EXCERPT PROVIDED.
——

Since its broader introduction in the mid 1980s hard part turning has evolved considerably as a machining process. Developments of machinery, component material, hardening processes, cutting tools, and complete set-ups has made the metal cutting of hardened parts an attractive alternative to grinding, and easily accessible for any machine shop involved in gear manufacturing.
History of Hard Turning
The conventional solution to finishing hardened steel parts has been grinding, but there are a number of clear benefits to machining of hard parts with a cutting tool. These have justified many exisiting applications that are growing in number, especially involving turning and milling. Hard part turning (HPT) should not be seen as the alternative to all grinding operations, however, and there are also applications where the two processes complement each other.
HPT was early recognized and pioneered by the automotive industry as a means of improving the manufacturing of transmission components. Gear-wheel bearing surfaces are a typical example of early applications converted from grinding to HPT using inserts in polychrystalline cubic boron nitride (CBN). Today hardened components are machined widely across many different industries. Case hardened steel components are typical, often having a hardness-depth of just over 1 mm, giving it a wear resistant case and a tough core. Components that make use of this combination of material properties include gears, axles, arbors, camshafts, cardan joints, driving pinions, and link components for transportation and energy products, as well as many applications in general mechanical engineering.

——

Reproduce the stretch of the passage on hard part turning from "Since its broader" through "in gear manufacturing.". The listing has no connection to the passage on hard part turning.

PROVIDED DATA.
——

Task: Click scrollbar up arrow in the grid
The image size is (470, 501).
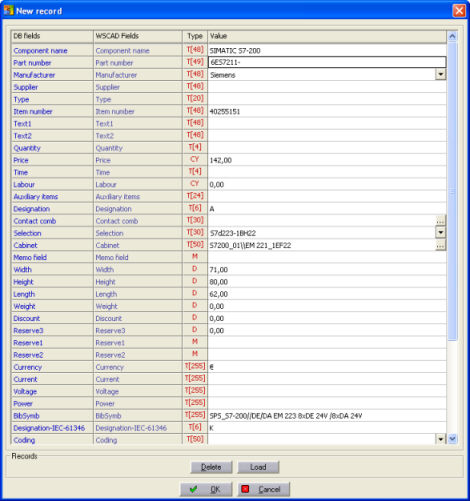Action: (x=452, y=36)
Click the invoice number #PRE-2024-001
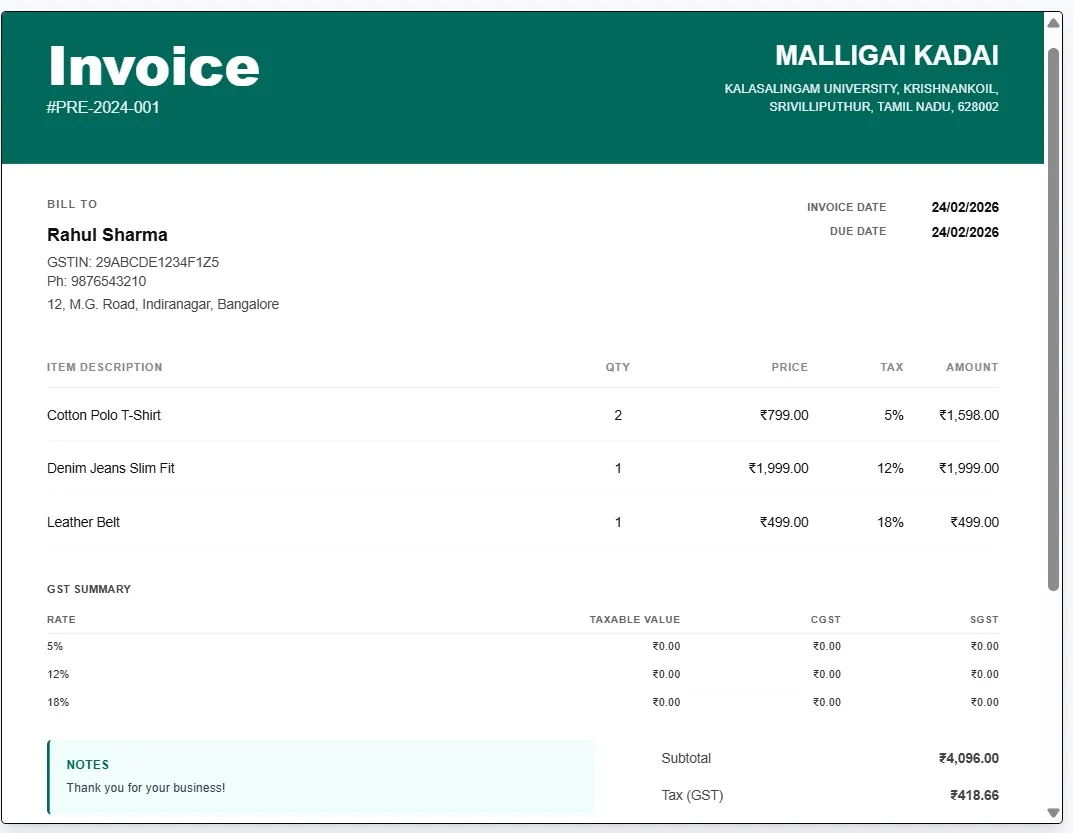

——

ANSWER TO THIS PROBLEM.
Since its broader introduction in the mid 1980s hard part turning has evolved considerably as a machining process. Developments of machinery, component material, hardening processes, cutting tools, and complete set-ups has made the metal cutting of hardened parts an attractive alternative to grinding, and easily accessible for any machine shop involved in gear manufacturing.